Counter-Protest Overshadows ‘White Lives Matter’ Rally, Forces Cancellation

By Sameer Rao Oct 30, 2017

White supremacist groups mobilized in Shelbyville, Tennessee, on Saturday (October 28) for a "White Lives Matter" rally. The outsized response from counter-protesters, including local anti-racist groups, prompted them to cancel a follow-up action in nearby Murfreesboro.

The Washington Post reports that about 100 demonstrators attended the Shelbyville action on Saturday. The Post and CNN‘s list of organizers included The League of the South, the National Socialist Movement and the Traditionalist Worker Party—a coalition representing the complimentary strands of neo-Confederacy, neo-Nazism and White nationalism, respectively, which previously coalesced for the deadly "Unite the Right" rally in Charlottesville, Virginia this summer.

The Post reports that the organizers staged the action against immigration and refugees’ supposed threat to what one speaker called "White Southern culture." The League of the South spokesperson Brad Griffin told CNN that the organizers picked the locations because of refugee resettlement in the area. Griffin believed that the Tennessee cities, both of which lie in predominantly conservative and rural counties, would handle the rallies with less opposition than Charlottesville.

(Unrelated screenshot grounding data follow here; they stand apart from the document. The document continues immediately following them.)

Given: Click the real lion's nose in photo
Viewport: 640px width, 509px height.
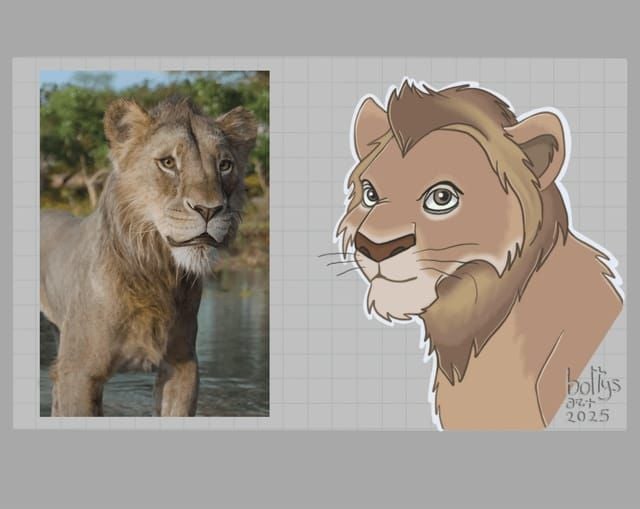Looking at the screenshot, I should [208, 212].
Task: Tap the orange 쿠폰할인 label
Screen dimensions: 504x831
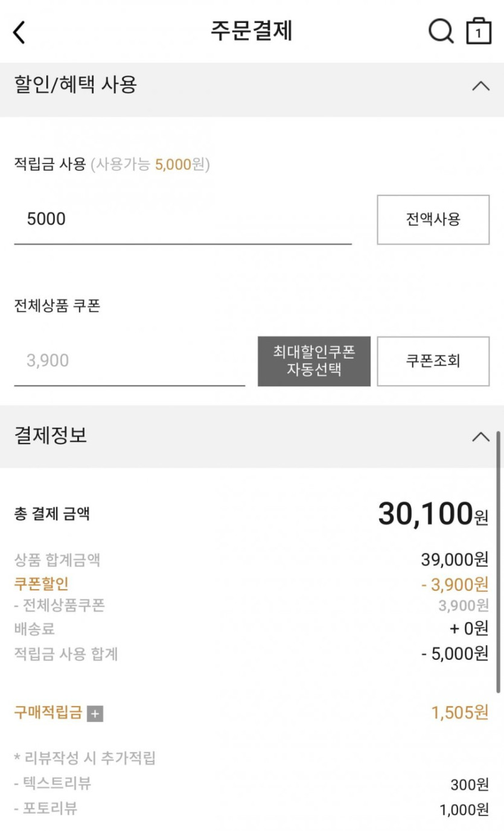Action: pos(41,584)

CNN added that the organizers also wished to address a shooting last month in nearby Antioch, where a U.S. resident from Sudan named Emanuel Kidega Samson allegedly opened fire in a church. Anonymous insiders told The Washington Post at the time that Samson, who reportedly killed one person and injured seven others, had a note in his car referencing Dylann Roof’s 2015 murder of Black churchgoers in Charleston, South Carolina.

According to The Post, demonstrators met about 200 counter-protesters in Shelbyville. Local organizations like the anti-racist Shelbyville Loves held vigils and prayer sessions for two weeks prior to the assembly. Counter-protesters drowned out the White supremacists on multiple occasions, playing the "Ghostbusters" theme song and chanting "Black Lives Matter."

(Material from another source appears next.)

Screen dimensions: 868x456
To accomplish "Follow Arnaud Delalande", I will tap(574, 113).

"White Lives Matter" participants planned to march from Shelbyville to Murfreesboro, where CNN says between 800 and 1,000 counter-protesters were assembled in anticipation of their arrival. Although some White supremacists did make it to Murfreesboro—where, as the image up top shows, they gathered behind a police barricade across from opponents—the organizers ultimately canceled the march and rally. Griffin described the city as a "lawsuit trap" to CNN. Following the Charlottesville event, The League of the South was listed as a defendant in a lawsuit that accused it and other armed White supremacist groups of violating state and federal laws prohibiting non-regulated paramilitaries.

The Post adds that White supremacists attacked an interracial couple at a nearby Brentwood, Tennessee, restaurant on Saturday. A Metropolitan Nashville Police Department press release says that 20 to 30 White men and women from the rally picked a fight with a Black man and his White girlfriend, who was cut over her eye when a White supremacist punched her.